Risk stratification tool improves outcomes in acute HF
Trial of an Intervention to Improve Acute Heart Failure OutcomesLiterature - Lee DS, Straus SE, Farkouh ME, et al. - N Engl J Med. 2023 Jan 5;388(1):22-32. doi: 10.1056/NEJMoa2211680
Introduction and methods
For patients with acute HF (AHF), the first point of medical contact is often the emergency department (ED). There, physicians have traditionally relied on their clinical judgment to decide whether to discharge these patients or admit them to the hospital . However, an obstacle for the selection of the patients is the inability to accurately predict the occurrence of adverse events based on risk estimation by physicians alone .
Aim of the study
The authors assessed the effect of a strategy to support clinical decision-making for the discharge or admission of patients who presented to the ED with AHF on clinical outcomes compared with usual care.
The COACH (Comparison of Outcomes and Access to Care for Heart Failure) trial was a multicenter, cross-sectional, stepped-wedge, cluster-randomized trial conducted in Ontario, Canada. The authors randomly assigned 10 hospitals to staggered start dates for one-way crossover from the control phase (usual care) to the intervention phase. During the trial, 5452 patients were enrolled (2972 during control phase and 2480 during intervention phase). Median follow-up time was 280 days (IQR: 82–520) for the control phase and 144 days (IQR: 64–286) for the intervention phase.

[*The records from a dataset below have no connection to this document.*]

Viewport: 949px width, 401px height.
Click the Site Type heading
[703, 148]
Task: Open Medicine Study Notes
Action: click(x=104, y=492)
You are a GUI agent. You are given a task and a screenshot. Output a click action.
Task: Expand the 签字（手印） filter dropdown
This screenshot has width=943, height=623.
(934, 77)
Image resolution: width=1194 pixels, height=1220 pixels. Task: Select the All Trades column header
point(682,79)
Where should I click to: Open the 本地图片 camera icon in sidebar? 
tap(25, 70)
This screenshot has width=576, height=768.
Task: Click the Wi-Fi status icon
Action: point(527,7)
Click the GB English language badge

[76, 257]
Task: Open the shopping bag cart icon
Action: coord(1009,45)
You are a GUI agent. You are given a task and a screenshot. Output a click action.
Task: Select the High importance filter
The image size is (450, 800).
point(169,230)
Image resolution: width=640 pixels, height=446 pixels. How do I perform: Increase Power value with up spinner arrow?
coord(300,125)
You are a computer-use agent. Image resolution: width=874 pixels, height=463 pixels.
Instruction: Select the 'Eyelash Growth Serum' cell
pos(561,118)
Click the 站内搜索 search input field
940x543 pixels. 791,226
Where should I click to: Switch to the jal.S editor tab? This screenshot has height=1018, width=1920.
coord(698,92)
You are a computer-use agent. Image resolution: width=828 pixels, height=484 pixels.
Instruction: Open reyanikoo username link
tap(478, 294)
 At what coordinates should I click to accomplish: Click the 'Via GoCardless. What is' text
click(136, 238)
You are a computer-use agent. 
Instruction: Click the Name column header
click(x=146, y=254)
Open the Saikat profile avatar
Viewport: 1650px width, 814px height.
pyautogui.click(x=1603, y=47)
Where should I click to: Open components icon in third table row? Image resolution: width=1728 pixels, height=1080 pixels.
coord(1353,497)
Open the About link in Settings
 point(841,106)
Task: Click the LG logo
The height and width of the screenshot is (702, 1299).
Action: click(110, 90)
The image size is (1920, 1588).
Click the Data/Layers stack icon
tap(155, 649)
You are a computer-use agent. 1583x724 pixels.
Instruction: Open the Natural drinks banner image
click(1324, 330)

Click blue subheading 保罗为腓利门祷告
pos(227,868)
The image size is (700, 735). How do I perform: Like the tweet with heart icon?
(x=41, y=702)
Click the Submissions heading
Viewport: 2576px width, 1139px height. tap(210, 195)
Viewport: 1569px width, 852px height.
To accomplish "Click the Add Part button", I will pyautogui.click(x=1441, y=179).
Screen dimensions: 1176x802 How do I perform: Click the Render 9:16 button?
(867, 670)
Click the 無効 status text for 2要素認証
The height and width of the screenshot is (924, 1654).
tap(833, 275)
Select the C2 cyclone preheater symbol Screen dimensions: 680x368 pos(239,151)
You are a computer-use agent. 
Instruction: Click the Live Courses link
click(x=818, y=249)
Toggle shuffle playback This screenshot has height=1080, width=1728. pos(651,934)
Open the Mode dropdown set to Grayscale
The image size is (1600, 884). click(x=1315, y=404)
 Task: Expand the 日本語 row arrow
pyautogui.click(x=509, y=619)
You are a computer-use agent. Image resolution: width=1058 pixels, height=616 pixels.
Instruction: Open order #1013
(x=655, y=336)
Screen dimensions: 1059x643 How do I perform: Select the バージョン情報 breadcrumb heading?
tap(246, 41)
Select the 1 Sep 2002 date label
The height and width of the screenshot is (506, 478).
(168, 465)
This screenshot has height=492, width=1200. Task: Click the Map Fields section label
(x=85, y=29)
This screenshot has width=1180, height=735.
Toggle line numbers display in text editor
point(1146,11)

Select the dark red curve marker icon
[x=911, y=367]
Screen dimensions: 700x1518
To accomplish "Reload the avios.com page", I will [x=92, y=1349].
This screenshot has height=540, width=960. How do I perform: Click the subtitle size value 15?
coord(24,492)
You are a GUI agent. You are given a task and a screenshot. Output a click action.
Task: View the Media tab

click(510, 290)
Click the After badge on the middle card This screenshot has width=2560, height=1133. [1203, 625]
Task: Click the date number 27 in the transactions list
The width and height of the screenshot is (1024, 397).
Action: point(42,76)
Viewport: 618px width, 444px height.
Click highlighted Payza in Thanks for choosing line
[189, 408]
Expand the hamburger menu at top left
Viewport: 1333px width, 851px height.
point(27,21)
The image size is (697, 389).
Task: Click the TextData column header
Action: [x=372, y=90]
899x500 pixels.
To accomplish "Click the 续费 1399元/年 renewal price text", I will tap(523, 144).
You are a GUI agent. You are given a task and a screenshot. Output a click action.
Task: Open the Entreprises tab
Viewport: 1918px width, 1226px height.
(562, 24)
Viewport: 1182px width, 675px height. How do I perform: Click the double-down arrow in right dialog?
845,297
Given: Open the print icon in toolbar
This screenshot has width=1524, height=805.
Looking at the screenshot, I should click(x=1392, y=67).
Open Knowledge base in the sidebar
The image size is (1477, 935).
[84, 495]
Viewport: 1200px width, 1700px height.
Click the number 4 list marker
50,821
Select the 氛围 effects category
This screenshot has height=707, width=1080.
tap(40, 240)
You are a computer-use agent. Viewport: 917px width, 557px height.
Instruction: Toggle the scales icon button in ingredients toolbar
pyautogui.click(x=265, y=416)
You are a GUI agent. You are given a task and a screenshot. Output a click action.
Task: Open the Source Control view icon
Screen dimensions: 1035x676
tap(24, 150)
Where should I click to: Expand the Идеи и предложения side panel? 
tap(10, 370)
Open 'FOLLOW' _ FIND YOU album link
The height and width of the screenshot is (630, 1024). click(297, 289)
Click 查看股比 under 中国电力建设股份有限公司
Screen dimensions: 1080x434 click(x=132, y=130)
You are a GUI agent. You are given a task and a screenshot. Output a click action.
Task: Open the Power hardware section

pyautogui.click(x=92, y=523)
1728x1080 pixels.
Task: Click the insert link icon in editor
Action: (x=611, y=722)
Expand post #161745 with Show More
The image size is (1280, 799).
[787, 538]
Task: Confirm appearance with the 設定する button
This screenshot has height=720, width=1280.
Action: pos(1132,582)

The intervention consisted of the use of a validated point-of-care algorithm to stratify AHF patients according to the risk of death, in addition to clinical judgment. For patients who had a low risk of both death within 7 days and death within 30 days, the recommendation was early discharge (≤3 days) and standardized transitional care in the Rapid Ambulatory Program for Investigation and Diagnosis of Heart Failure clinic, while hospital admission was recommended for high-risk patients. For intermediate-risk patients, clinicians were advised to use their clinical judgment, but the general guidance was to admit patients who had an intermediate-to-high risk and to consider early discharge for patients who had a low-to-intermediate risk. For the control phase, risk scores could be calculated after completion of the trial.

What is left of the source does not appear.